### WHAT YOU NEED TO DO
Pictures aside, repeat all the entries below exactly as they appear.

Collected data entries:
▬▬▬
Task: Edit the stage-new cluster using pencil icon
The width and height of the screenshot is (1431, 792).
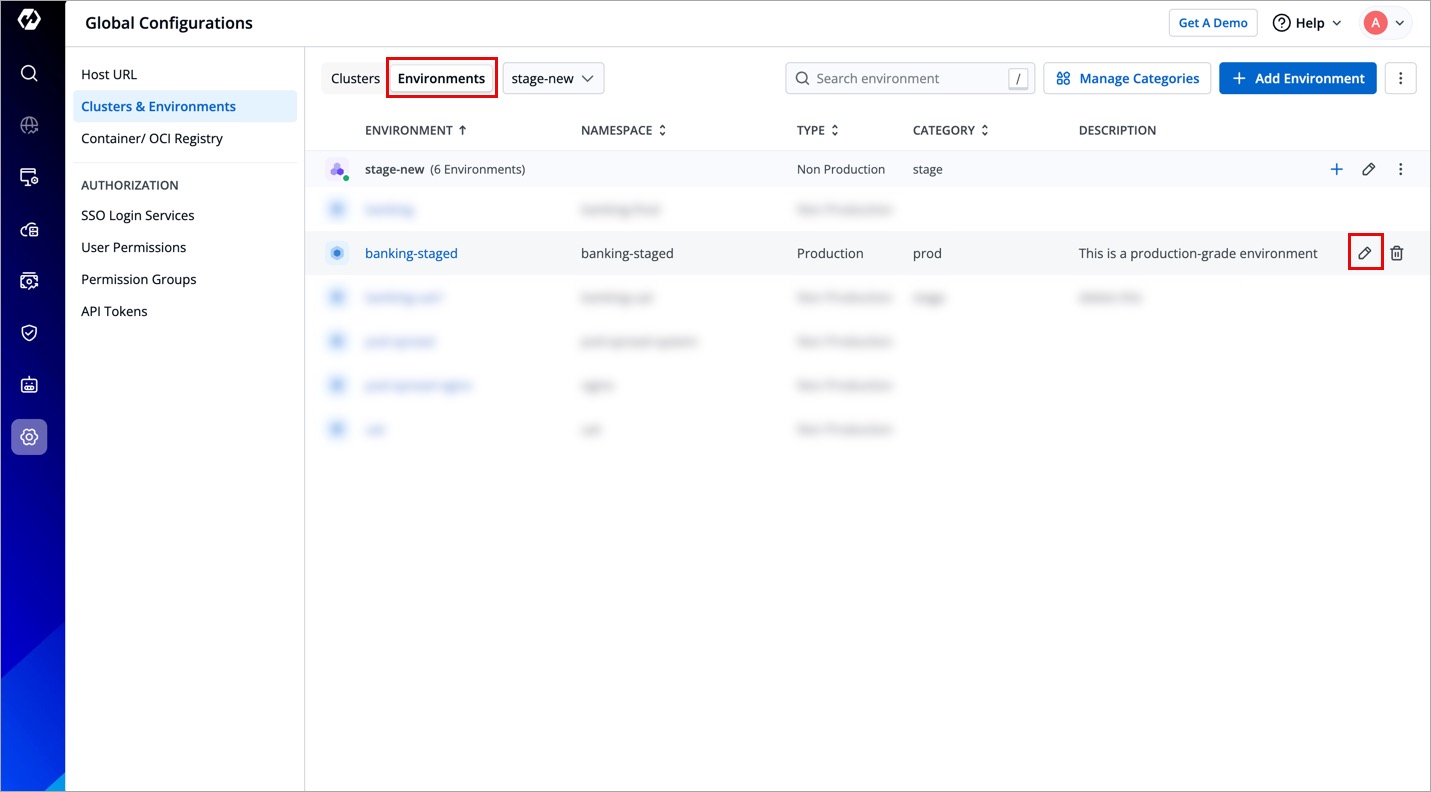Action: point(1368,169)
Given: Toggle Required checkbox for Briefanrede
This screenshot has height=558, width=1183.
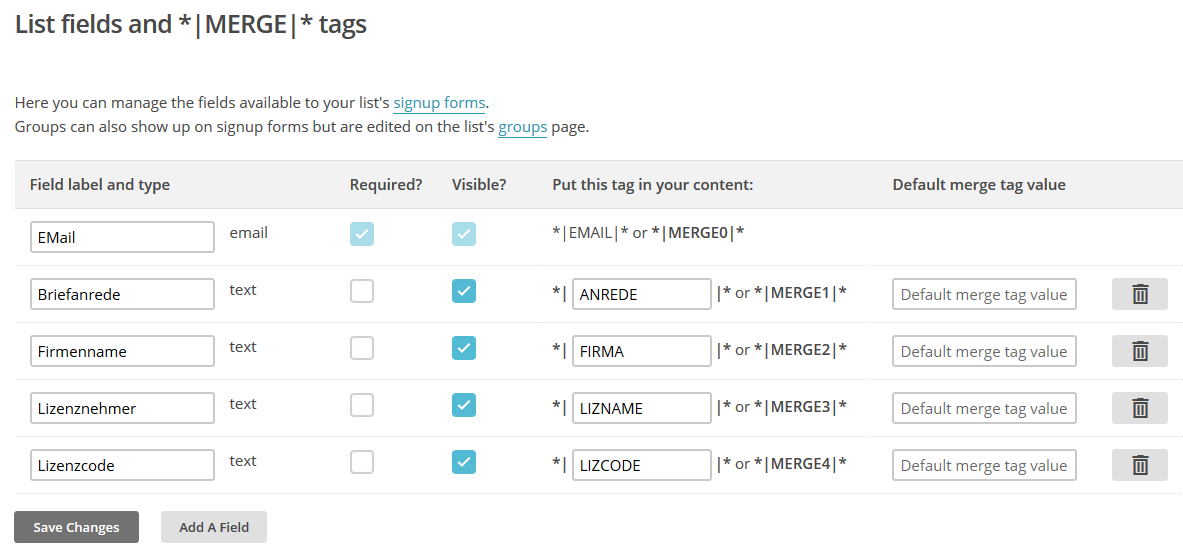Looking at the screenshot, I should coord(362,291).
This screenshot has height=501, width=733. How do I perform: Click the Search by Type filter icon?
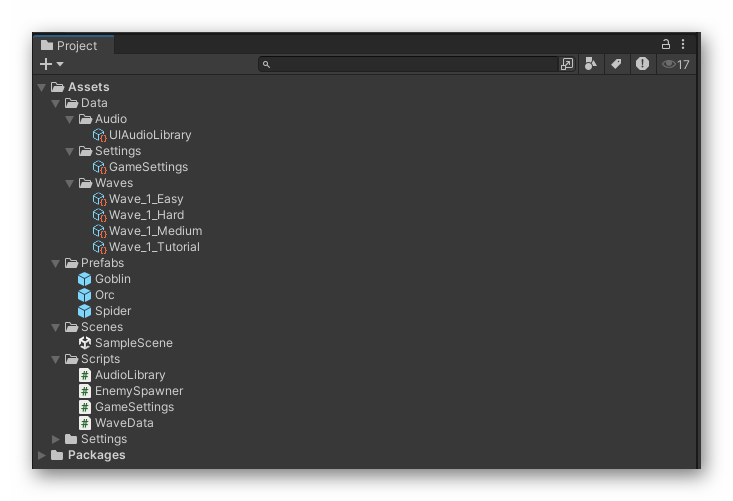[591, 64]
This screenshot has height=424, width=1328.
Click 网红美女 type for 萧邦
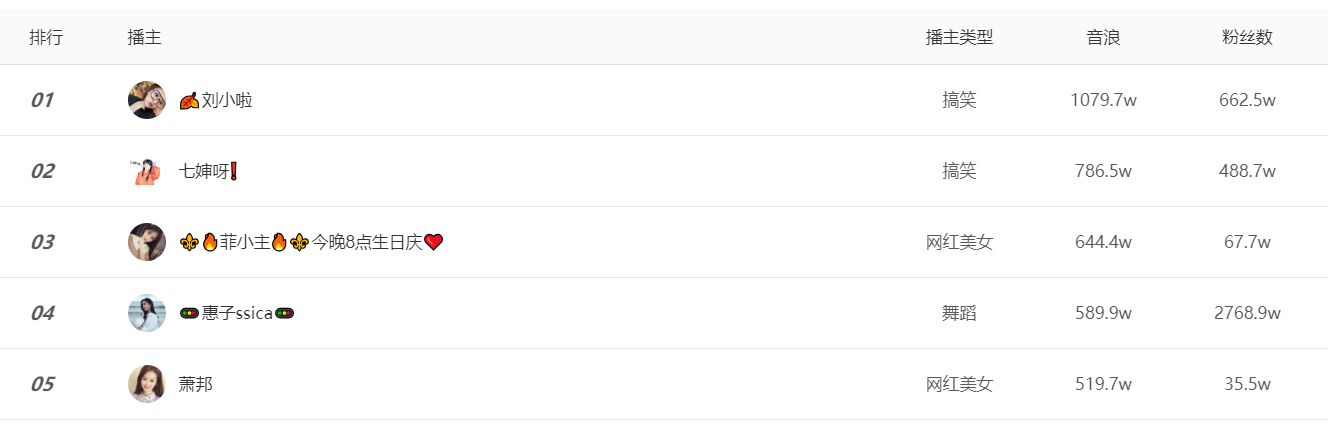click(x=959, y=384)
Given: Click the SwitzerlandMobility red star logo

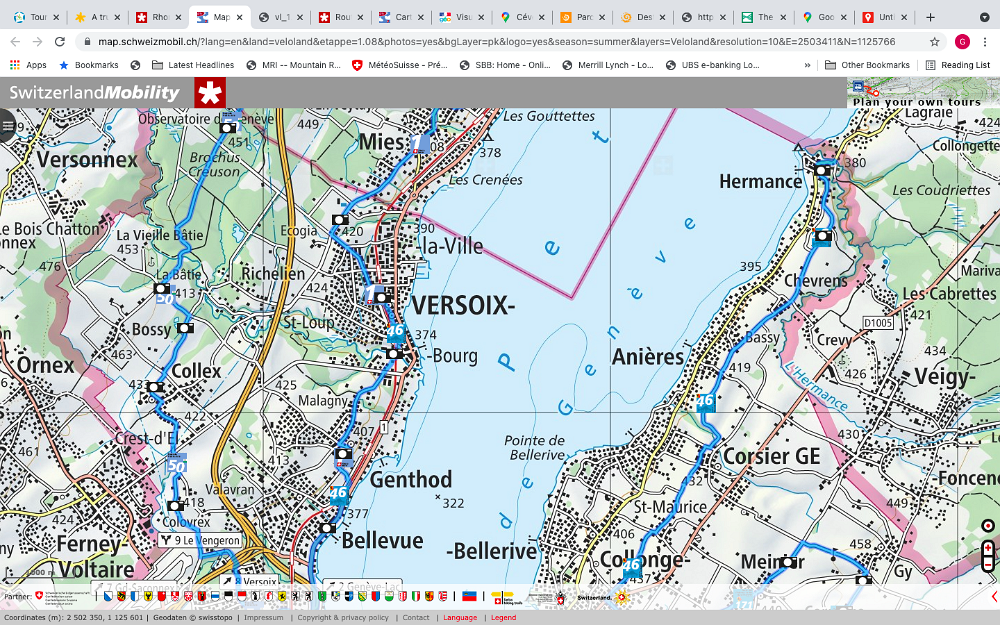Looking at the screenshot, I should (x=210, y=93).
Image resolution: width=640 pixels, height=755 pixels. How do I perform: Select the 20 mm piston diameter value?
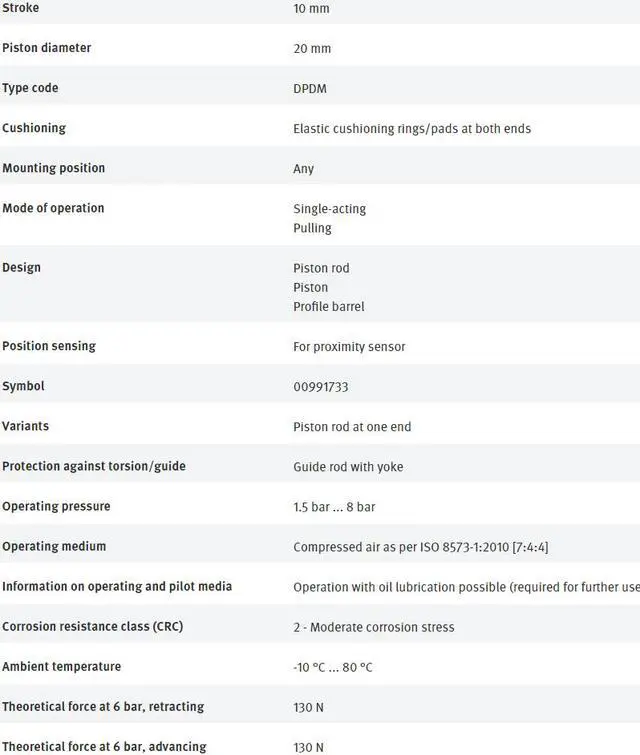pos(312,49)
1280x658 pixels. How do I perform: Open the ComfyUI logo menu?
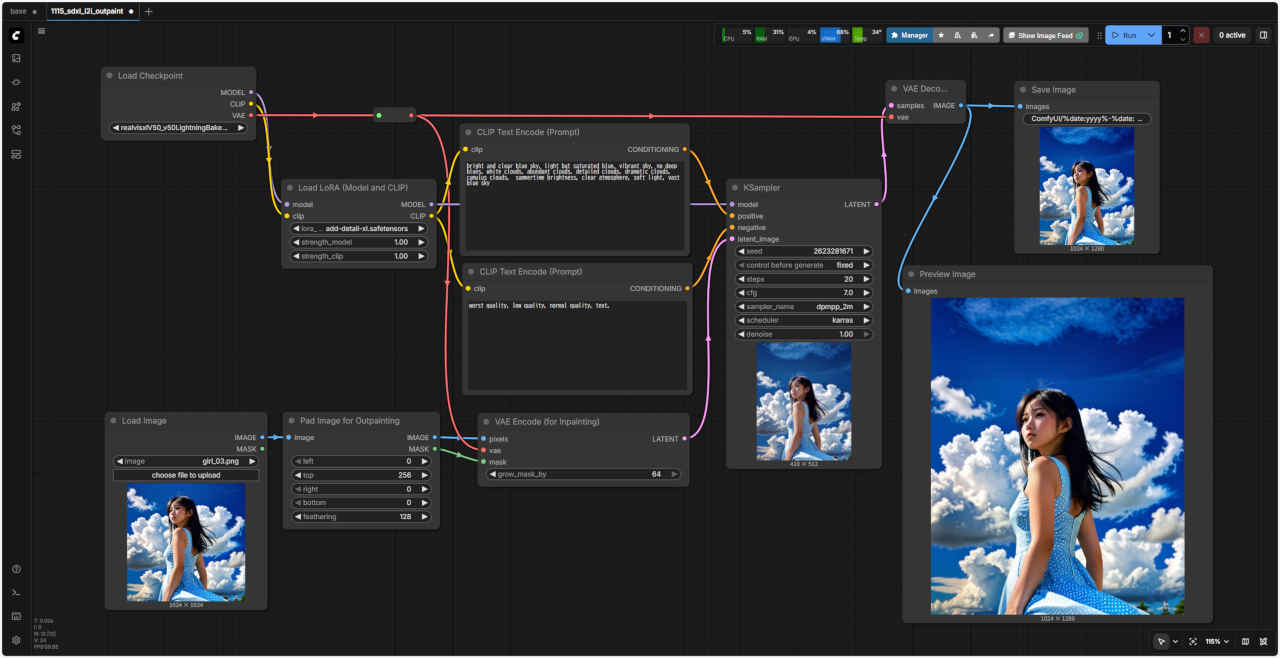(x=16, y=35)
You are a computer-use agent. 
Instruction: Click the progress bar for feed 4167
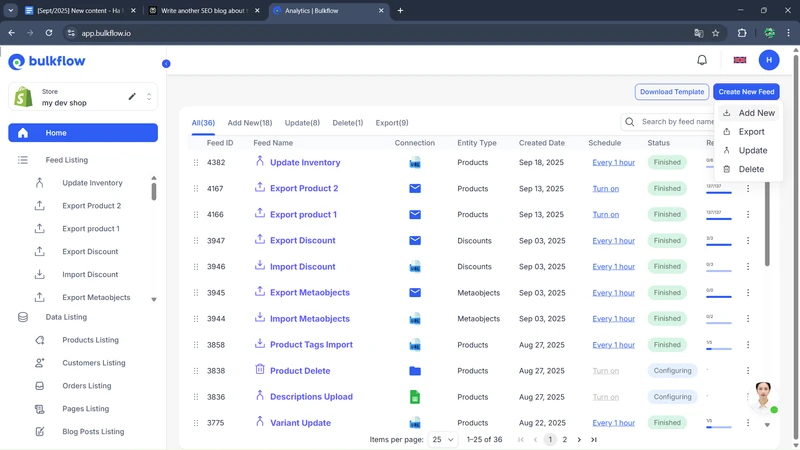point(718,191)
▬▬▬
### REPLY
Task: Edit the stage-new cluster using pencil icon
The width and height of the screenshot is (1431, 792).
Action: point(1368,169)
Given: Toggle Required checkbox for Briefanrede
This screenshot has height=558, width=1183.
Looking at the screenshot, I should coord(362,291).
This screenshot has height=501, width=733. How do I perform: Click the Search by Type filter icon?
[591, 64]
This screenshot has height=424, width=1328.
Click 网红美女 type for 萧邦
click(x=959, y=384)
Given: Click the SwitzerlandMobility red star logo

Looking at the screenshot, I should (x=210, y=93).
Image resolution: width=640 pixels, height=755 pixels. How do I perform: Select the 20 mm piston diameter value?
pos(312,49)
1280x658 pixels. How do I perform: Open the ComfyUI logo menu?
(x=16, y=35)
You are a computer-use agent. 
Instruction: Click the progress bar for feed 4167
point(718,191)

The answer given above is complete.